Integrating and processing diverse data types in multimodal artificial intelligence is fundamentally challenging. Current approaches mainly use late-fusion methods, combining separate unimodal models—like vision encoders and language models—after independent pre-training. While this is pragmatic, it begs the question of whether it’s the best strategy for genuine multimodal comprehension. Unimodal pre-training biases can hinder a model’s ability to effectively associate information across modalities. Furthermore, scaling these systems adds complexity, with each unit’s unique hyperparameters and pre-training needs making resource allocation across modalities a daunting task, affecting both scalability and performance in complex multimodal tasks.
Existing research into multimodal integration primarily utilizes late-fusion strategies, combining pre-trained vision encoders with language models, setting a standard with established techniques. Early-fusion models, which integrate data types earlier in the process, remain underexplored despite their potential benefits. Fully multimodal models, which are trained from scratch using all data types, present an alternative, yet some rely on image tokenizers to convert visual data into manageable formats. While Mixture of Experts (MoE) has been used to efficiently scale language models, its application in multimodal models is less explored. Despite established scaling laws for unimodal models, few have probed these dynamics in true multimodal systems, especially those using early-fusion with raw data inputs.

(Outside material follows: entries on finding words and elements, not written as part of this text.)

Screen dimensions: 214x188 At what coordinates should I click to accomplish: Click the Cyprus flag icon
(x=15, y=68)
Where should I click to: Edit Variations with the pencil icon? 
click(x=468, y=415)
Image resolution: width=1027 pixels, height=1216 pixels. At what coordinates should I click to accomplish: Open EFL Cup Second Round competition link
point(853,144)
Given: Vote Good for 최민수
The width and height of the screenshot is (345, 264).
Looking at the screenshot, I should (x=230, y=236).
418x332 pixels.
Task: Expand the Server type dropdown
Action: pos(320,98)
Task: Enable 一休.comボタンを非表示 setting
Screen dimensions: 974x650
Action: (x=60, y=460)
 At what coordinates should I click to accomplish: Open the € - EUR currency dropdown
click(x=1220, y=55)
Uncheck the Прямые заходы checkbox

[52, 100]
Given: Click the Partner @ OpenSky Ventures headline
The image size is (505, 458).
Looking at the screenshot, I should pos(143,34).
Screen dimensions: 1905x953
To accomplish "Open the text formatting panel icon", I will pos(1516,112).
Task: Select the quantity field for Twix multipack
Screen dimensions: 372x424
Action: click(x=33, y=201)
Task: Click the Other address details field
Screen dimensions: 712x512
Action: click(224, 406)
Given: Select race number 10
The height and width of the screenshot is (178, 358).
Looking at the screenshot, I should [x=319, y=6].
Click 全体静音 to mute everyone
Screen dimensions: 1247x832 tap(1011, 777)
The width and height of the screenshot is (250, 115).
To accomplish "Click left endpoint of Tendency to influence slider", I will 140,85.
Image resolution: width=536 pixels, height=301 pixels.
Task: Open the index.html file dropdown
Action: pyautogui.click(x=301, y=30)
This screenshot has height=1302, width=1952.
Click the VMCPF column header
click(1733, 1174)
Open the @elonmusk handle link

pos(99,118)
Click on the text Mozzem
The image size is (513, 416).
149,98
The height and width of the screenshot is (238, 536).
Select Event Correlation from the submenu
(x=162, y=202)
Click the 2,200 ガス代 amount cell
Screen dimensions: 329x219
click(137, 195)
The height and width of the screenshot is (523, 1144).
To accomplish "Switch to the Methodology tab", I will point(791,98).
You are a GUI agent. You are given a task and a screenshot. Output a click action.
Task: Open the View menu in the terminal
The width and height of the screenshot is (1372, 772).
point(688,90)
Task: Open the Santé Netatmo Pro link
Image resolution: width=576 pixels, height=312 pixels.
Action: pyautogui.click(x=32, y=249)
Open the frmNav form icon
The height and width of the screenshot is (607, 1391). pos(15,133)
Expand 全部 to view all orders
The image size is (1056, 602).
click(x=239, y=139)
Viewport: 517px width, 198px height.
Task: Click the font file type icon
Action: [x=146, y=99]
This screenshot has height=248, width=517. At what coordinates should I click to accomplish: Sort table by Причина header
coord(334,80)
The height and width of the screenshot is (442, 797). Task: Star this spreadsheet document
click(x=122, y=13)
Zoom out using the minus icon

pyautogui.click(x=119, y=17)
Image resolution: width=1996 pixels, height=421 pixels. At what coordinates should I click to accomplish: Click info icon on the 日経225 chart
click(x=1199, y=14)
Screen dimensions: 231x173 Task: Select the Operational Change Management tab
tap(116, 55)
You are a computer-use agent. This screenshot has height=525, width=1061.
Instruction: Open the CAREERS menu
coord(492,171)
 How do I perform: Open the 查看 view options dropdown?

Researchers from Sorbonne University and Apple are examining the scaling characteristics of true multimodal models developed from scratch, challenging existing beliefs about design decisions. By contrasting early-fusion models, which handle raw multimodal inputs directly, with conventional late-fusion methods, they reveal that late fusion holds no intrinsic advantage when both methodologies are developed from scratch. Contrary to popular methods, early-fusion models are more efficient, exhibiting similar scalability to language models with slight variances in scaling factors across different modalities and datasets. Their analysis indicates optimal results occur when model parameters and training tokens are scaled proportionally, a trend evident across various multimodal configurations. The research further investigates MoE architectures, which enhance parameter adaptation across modalities symmetrically, leading to significant performance gains and faster learning compared to standard frameworks. Their scaling analysis suggests emphasizing training tokens over active parameters in sparse models, resulting in effective learning due to the greater parameter count, diverging from behavior seen in dense models.
The architectural study discloses important discoveries about multimodal model scaling and configurations. Native early-fusion and late-fusion designs achieve similar performance when trained from scratch, with early-fusion models having slight benefits at lower compute levels. Scaling analysis confirms that compute-optimized models for both architectures perform comparably as computing resources grow. Notably, native multimodal models (NMMs) exhibit scaling characteristics similar to text-centric models, with scaling exponents slightly varying based on the data type and training mix. Optimal late-fusion models necessitate a higher ratio of parameters to data compared to early-fusion models, signaling different resource distribution strategies. Sparse MoE architectures significantly improve early-fusion NMMs, outperforming dense models at similar inference costs while automatically learning modality-specific preferences. Additionally, in sparse models, scaling increasingly favors training tokens over active parameters as computing capacity rises. Remarkably, modality-agnostic routing within sparse mixtures consistently outperforms modality-aware approaches, challenging assumptions regarding targeted modality specialization.